Colloquium: Mining Human Genomes for Genetic Interactions Underlying Disease
Abstract: The recent availability of genome sequences has enabled genome-wide association studies, which attempt to link specific genetic variants to disease. While these studies have produced a number of new candidate genetic loci, most still fail to explain the large majority of heritability associated with common diseases. One explanation is the presence of genetic interactions, or instances where multiple variants combine to cause disease. I will describe our recent efforts to develop computational methods to address this problem. Our work leverages a decade of experiments and data mining of the yeast model organism, where genome editing on a massive scale has been possible for many years. I will describe our efforts to translate insights about genetic interactions from this model system to develop new approaches for interpreting human genomes.

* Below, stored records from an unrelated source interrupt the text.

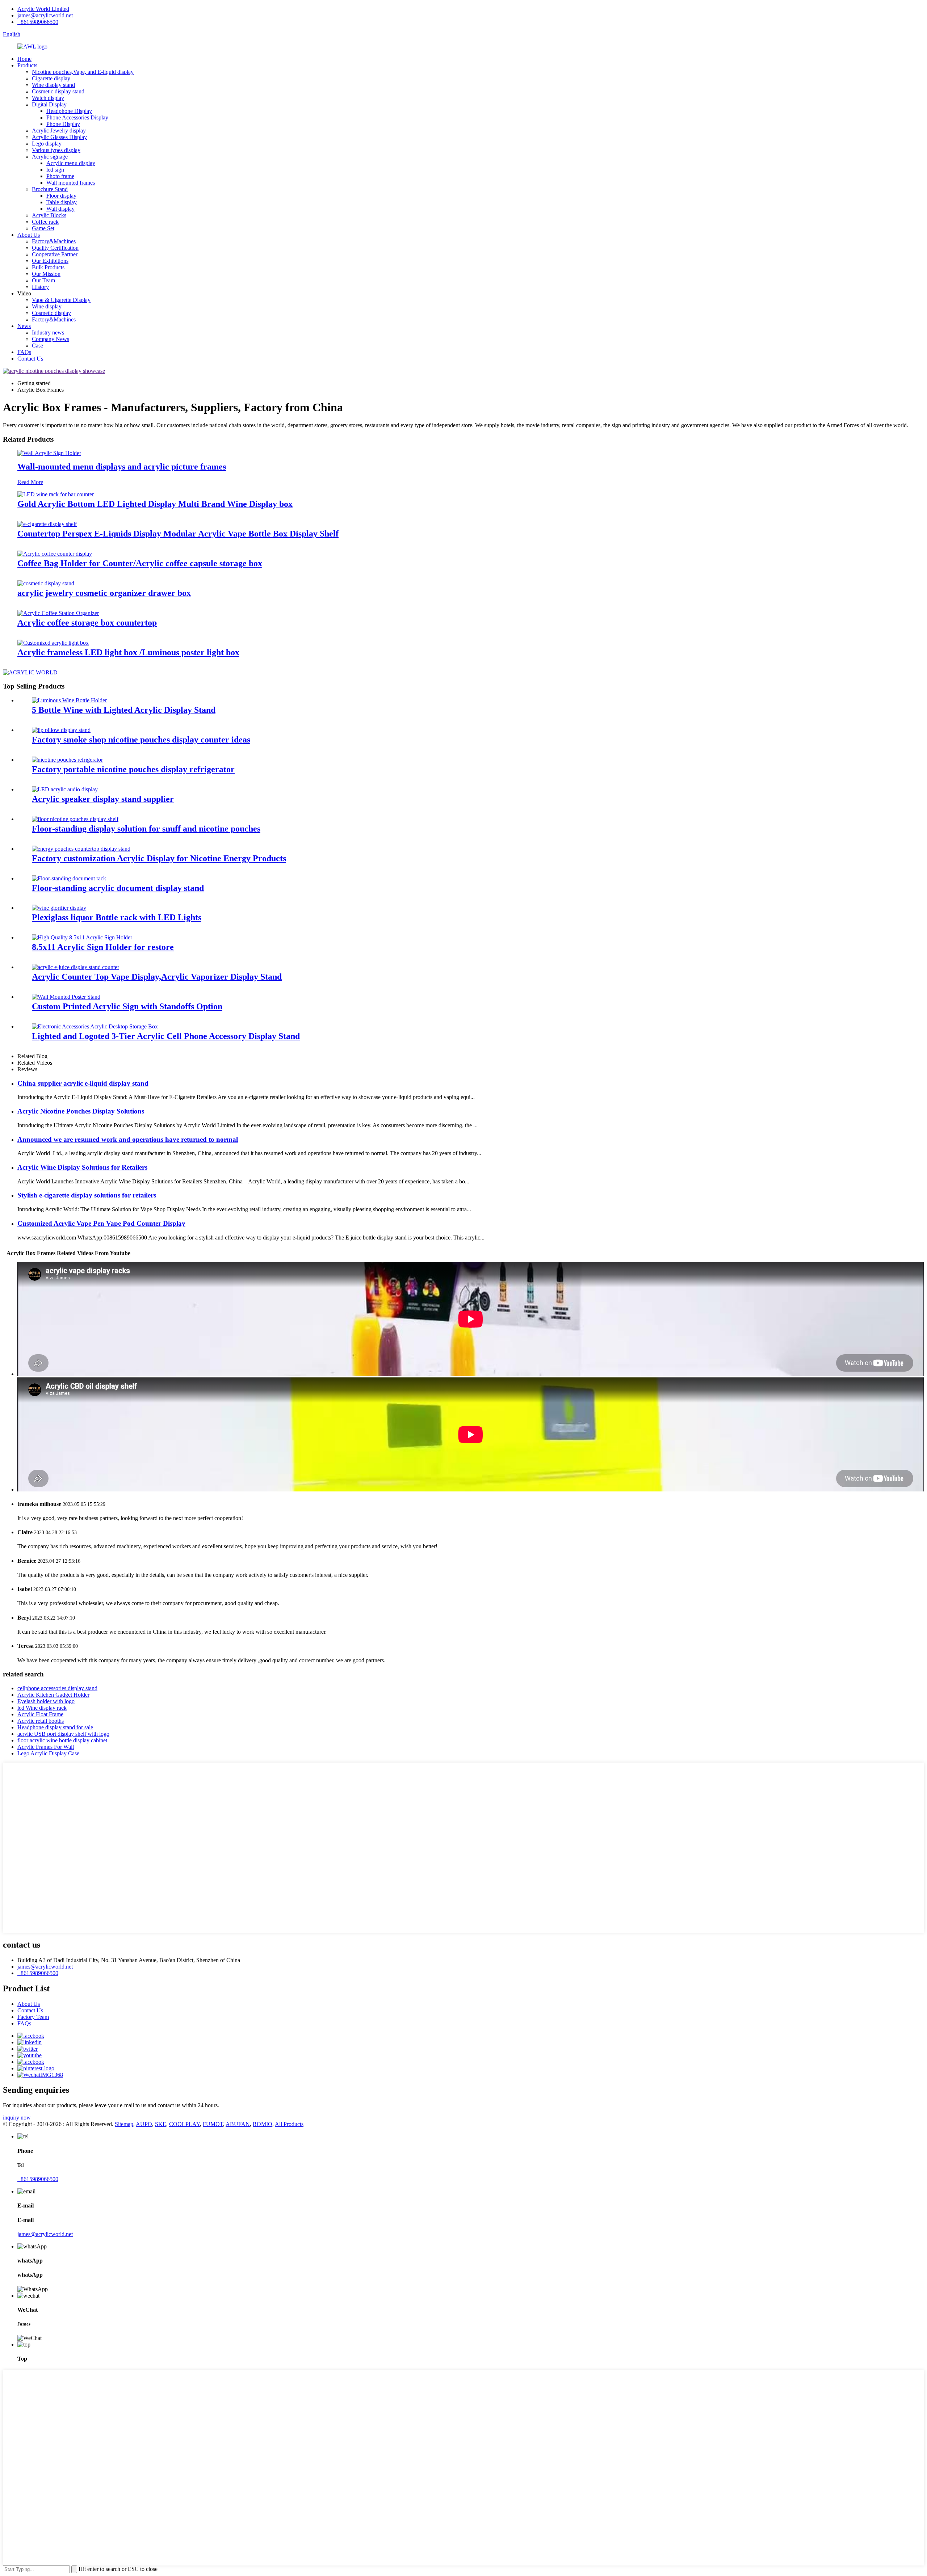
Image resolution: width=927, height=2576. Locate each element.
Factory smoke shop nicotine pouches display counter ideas (141, 739)
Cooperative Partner (54, 254)
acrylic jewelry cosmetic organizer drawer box (104, 593)
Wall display (60, 209)
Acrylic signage (50, 156)
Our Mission (46, 274)
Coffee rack (45, 222)
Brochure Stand (50, 189)
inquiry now (17, 2117)
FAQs (24, 352)
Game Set (43, 228)
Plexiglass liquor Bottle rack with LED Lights (116, 917)
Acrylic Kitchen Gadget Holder (53, 1695)
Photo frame (60, 176)
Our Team (43, 280)
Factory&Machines (54, 241)
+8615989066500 (37, 22)
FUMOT (213, 2124)
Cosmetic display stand (58, 91)
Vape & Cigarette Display (61, 300)
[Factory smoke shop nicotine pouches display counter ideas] (61, 730)
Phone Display (63, 124)
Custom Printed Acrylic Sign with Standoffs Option (127, 1006)
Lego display (47, 143)
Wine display (47, 306)
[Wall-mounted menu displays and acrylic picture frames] (49, 453)
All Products (289, 2124)
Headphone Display (69, 111)
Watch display (48, 98)
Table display (61, 202)
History (40, 287)
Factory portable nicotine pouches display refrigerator (133, 769)
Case (37, 345)
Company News (50, 339)
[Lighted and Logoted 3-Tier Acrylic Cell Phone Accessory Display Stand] (95, 1026)
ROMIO (262, 2124)
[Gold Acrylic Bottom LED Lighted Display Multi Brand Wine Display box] (55, 494)
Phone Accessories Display (77, 117)
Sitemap (124, 2124)
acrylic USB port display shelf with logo (63, 1734)
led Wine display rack (42, 1708)
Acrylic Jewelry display (59, 130)
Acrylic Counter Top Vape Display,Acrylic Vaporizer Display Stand (157, 976)
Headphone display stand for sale (55, 1727)
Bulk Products (48, 267)
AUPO (144, 2124)
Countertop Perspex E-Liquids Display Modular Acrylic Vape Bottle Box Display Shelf (178, 533)
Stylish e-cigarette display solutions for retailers (86, 1195)
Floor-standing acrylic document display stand (118, 888)
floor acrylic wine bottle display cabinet (62, 1740)
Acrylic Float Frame (40, 1714)
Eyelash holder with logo (46, 1701)
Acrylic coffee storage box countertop (87, 622)
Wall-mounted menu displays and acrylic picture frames (121, 466)
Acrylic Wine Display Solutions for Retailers (82, 1167)
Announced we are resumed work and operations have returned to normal (127, 1139)
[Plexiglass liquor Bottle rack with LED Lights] (59, 908)
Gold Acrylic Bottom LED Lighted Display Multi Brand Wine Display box (155, 504)
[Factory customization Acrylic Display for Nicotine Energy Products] (81, 849)
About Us (28, 235)
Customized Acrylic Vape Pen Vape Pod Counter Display (101, 1223)
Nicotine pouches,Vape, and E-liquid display (83, 72)
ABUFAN (238, 2124)
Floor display (61, 196)
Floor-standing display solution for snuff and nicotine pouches (146, 828)
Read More (30, 482)
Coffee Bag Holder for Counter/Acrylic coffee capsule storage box (139, 563)
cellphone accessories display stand (57, 1688)
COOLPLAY (184, 2124)
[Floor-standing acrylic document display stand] (69, 878)
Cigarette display (51, 78)
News (24, 326)
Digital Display (49, 104)
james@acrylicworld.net (45, 15)
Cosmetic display (51, 313)
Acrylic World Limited (43, 9)
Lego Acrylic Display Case (48, 1753)
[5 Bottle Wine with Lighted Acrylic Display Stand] (69, 700)
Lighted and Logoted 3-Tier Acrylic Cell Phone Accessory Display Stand (166, 1036)
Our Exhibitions (50, 261)
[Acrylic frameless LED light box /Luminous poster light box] (53, 643)
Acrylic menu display (70, 163)
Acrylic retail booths (40, 1721)
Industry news (48, 332)
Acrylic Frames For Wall (45, 1747)
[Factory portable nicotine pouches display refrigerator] (67, 760)
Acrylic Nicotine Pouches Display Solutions (80, 1111)
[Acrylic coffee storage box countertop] (58, 613)
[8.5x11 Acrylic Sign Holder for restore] (82, 937)
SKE (160, 2124)
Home (24, 59)
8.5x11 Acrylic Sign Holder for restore (103, 947)
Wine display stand (53, 85)
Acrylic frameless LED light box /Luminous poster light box (128, 652)
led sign (55, 170)
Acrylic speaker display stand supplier (103, 799)
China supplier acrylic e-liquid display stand (82, 1083)
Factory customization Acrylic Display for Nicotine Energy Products (159, 858)
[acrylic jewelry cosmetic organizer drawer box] (45, 583)
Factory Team (33, 2017)
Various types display (56, 150)
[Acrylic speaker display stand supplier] (65, 789)
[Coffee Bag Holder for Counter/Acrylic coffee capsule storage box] (54, 554)
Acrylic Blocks (49, 215)
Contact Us (30, 358)
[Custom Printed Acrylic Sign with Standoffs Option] (66, 997)
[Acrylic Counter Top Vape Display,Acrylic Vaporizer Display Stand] (75, 967)
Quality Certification (55, 248)
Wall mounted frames (70, 183)
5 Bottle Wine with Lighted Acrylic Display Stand (123, 710)
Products (27, 65)
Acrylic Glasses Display (59, 137)
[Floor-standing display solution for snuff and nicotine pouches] (75, 819)
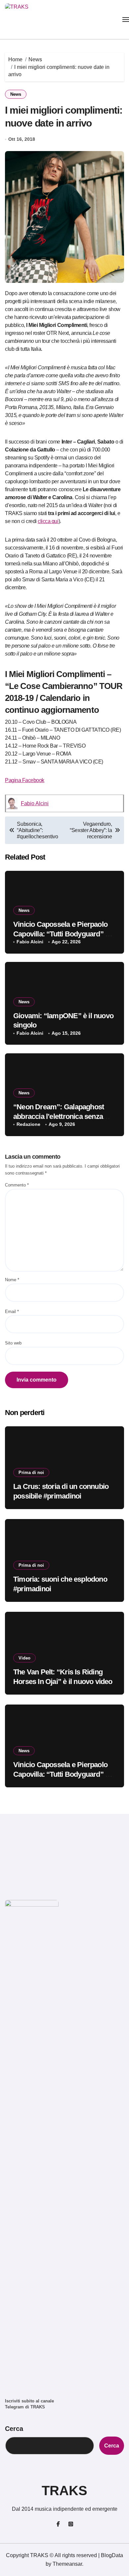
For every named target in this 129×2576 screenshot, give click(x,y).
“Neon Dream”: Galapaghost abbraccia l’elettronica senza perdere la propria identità (58, 1116)
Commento (17, 1185)
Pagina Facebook (24, 780)
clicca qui (48, 521)
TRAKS (64, 2490)
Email (12, 1311)
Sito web (13, 1343)
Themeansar (67, 2564)
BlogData (112, 2555)
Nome (12, 1279)
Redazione (28, 1124)
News (15, 94)
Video (24, 1658)
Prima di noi (31, 1472)
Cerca (14, 2428)
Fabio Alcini (35, 803)
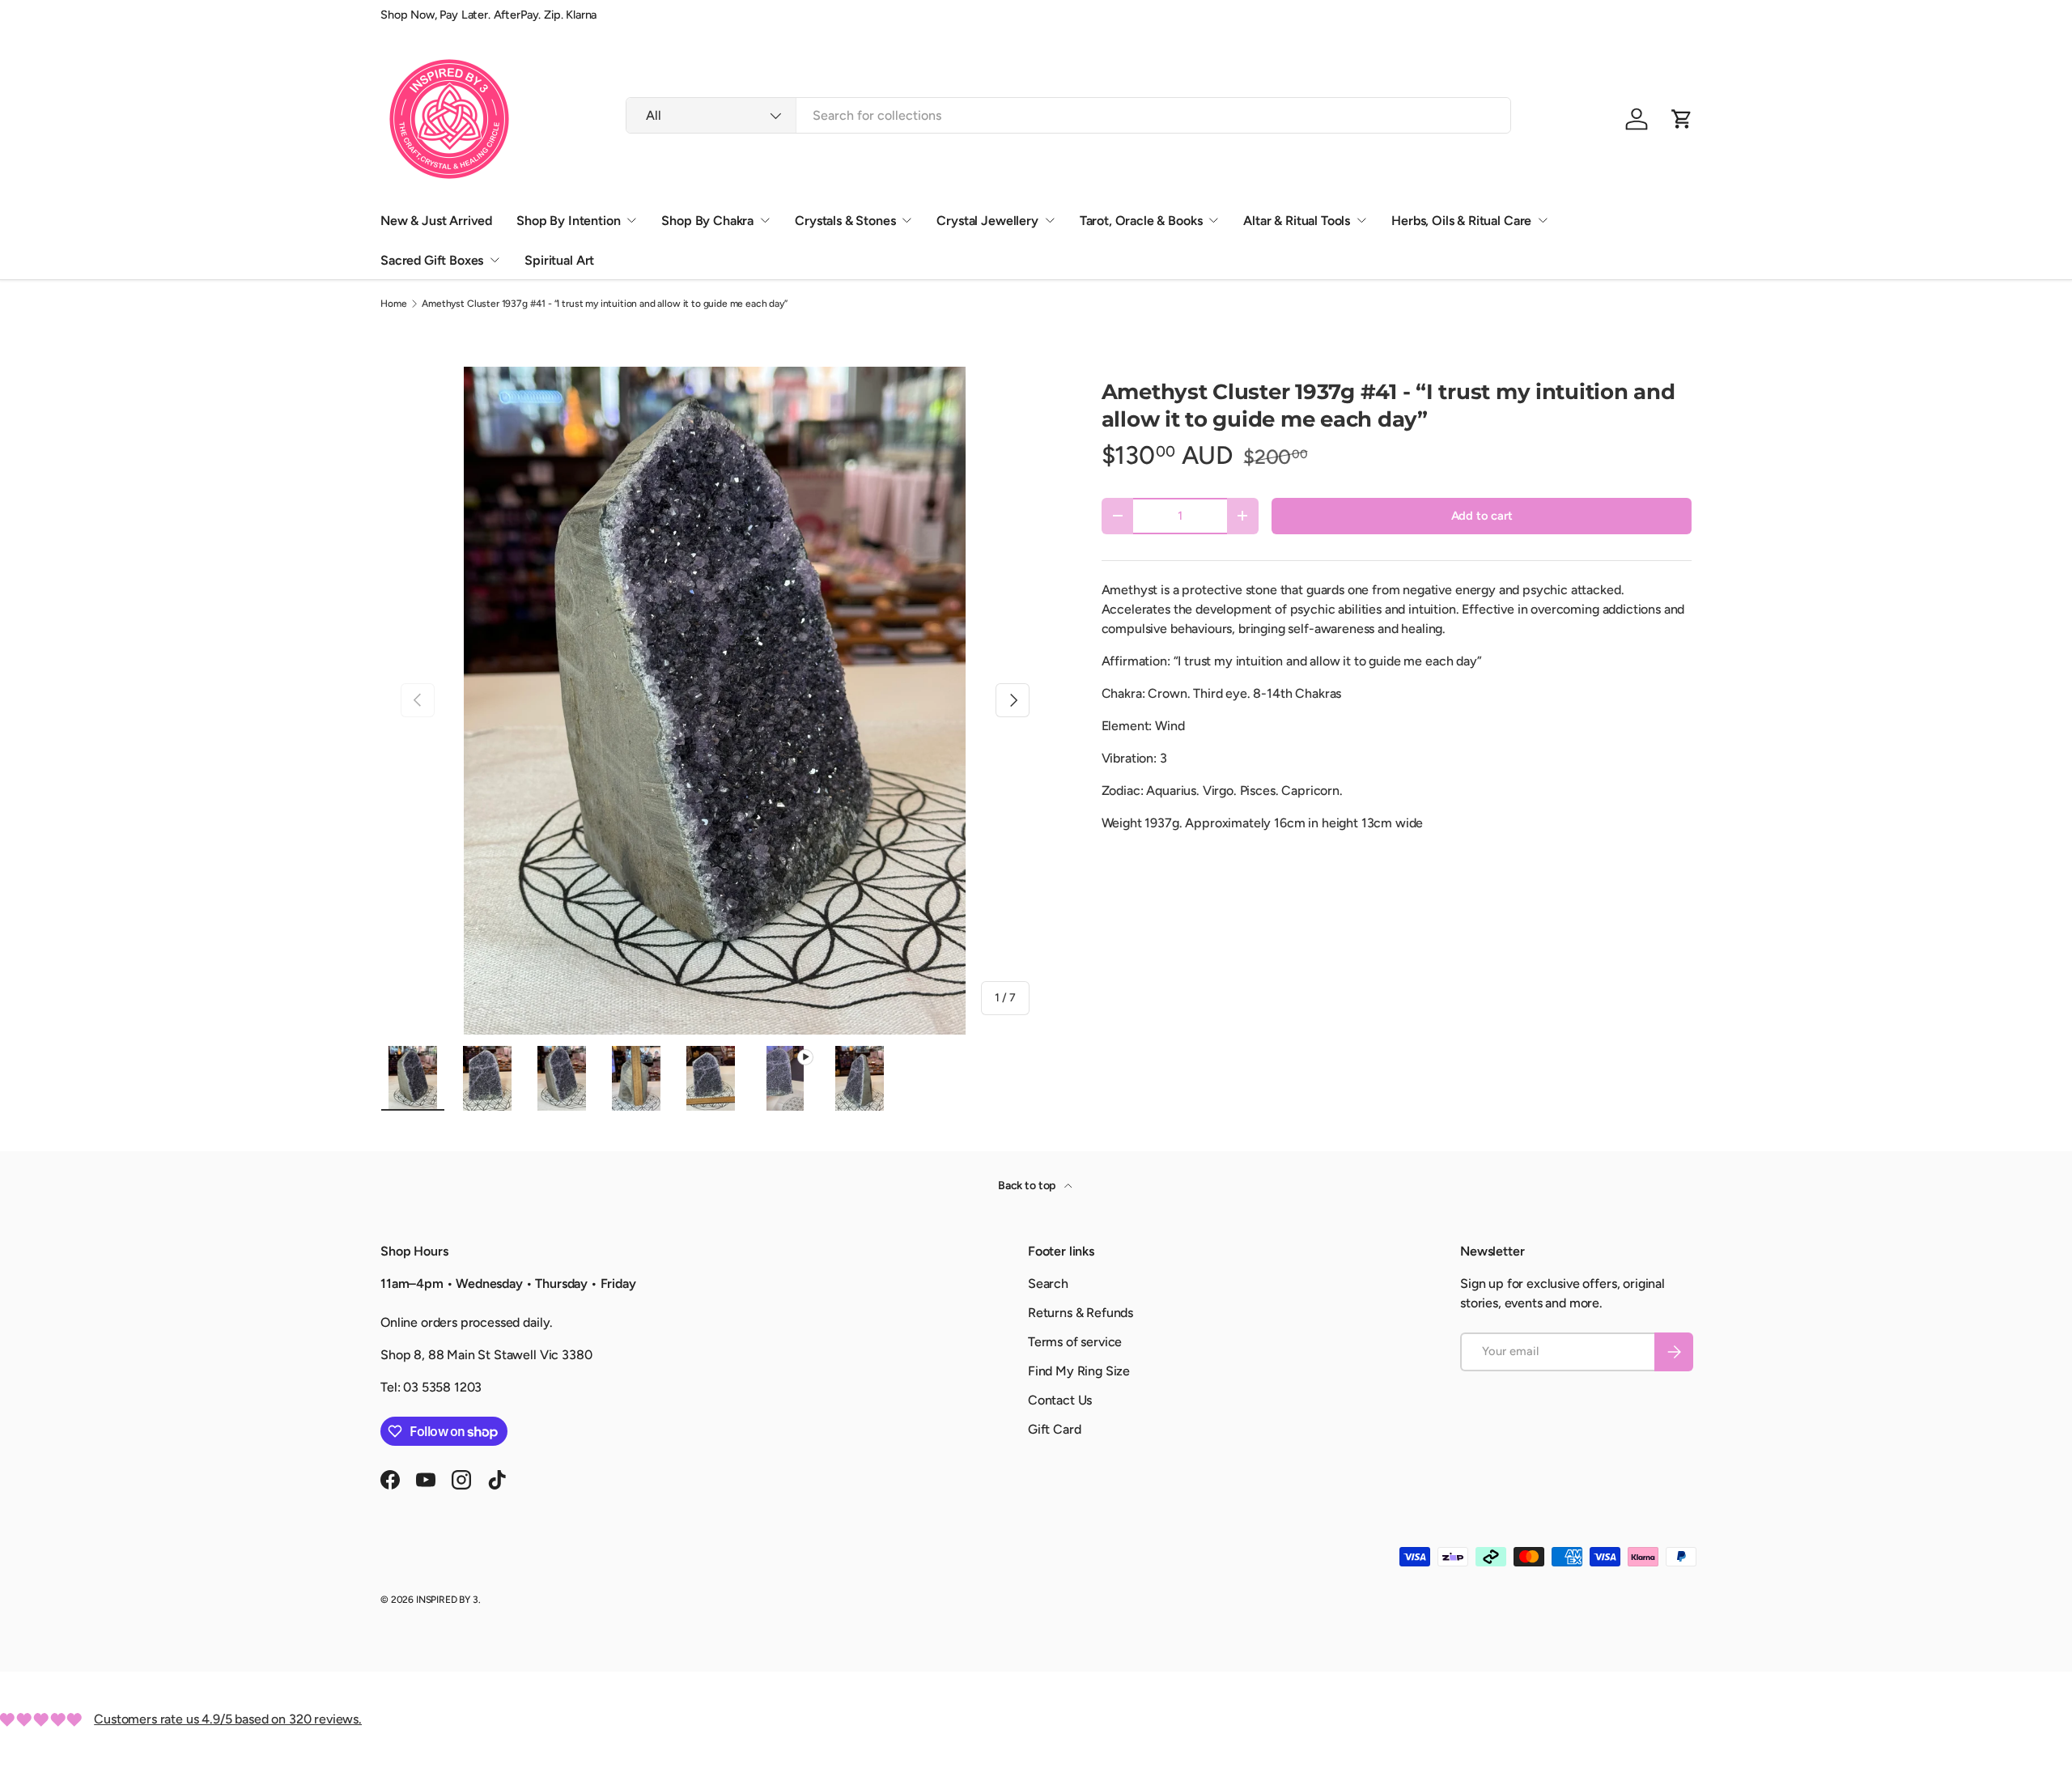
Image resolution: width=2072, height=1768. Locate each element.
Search (1048, 1283)
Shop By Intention (568, 220)
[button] (1682, 119)
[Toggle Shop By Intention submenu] (631, 220)
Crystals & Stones (845, 220)
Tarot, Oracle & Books (1141, 220)
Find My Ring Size (1079, 1371)
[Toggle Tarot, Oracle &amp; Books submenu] (1213, 220)
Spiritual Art (559, 260)
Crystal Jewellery (987, 220)
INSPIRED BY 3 (447, 1599)
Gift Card (1054, 1429)
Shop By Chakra (707, 220)
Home (393, 303)
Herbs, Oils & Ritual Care (1461, 220)
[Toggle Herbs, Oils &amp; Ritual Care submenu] (1542, 220)
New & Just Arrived (436, 220)
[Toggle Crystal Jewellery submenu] (1049, 220)
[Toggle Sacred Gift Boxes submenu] (494, 260)
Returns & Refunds (1080, 1312)
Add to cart (1482, 515)
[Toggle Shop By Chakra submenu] (765, 220)
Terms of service (1075, 1341)
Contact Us (1060, 1400)
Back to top (1028, 1185)
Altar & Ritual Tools (1296, 220)
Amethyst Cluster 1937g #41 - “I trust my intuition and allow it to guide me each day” (604, 303)
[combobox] (1067, 115)
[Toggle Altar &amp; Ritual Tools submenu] (1361, 220)
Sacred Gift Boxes (431, 260)
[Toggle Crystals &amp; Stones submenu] (906, 220)
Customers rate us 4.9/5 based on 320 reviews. (228, 1719)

Bio: Chad Myers received his Ph.D. from the Department of Computer Science and the Lewis-Sigler Institute for Integrative Genomics at Princeton University in 2007. He is currently an Associate Professor in the Department of Computer Science and Engineering at the University of Minnesota. Dr. Myers’s research focuses on computational methods for analysis and interpretation of large-scale genetic interaction networks and methods for integration of diverse genomic data to predict gene function or infer biological networks. His lab is developing approaches for analyzing and leveraging interaction networks to answer biological questions in a variety of systems from yeast to humans.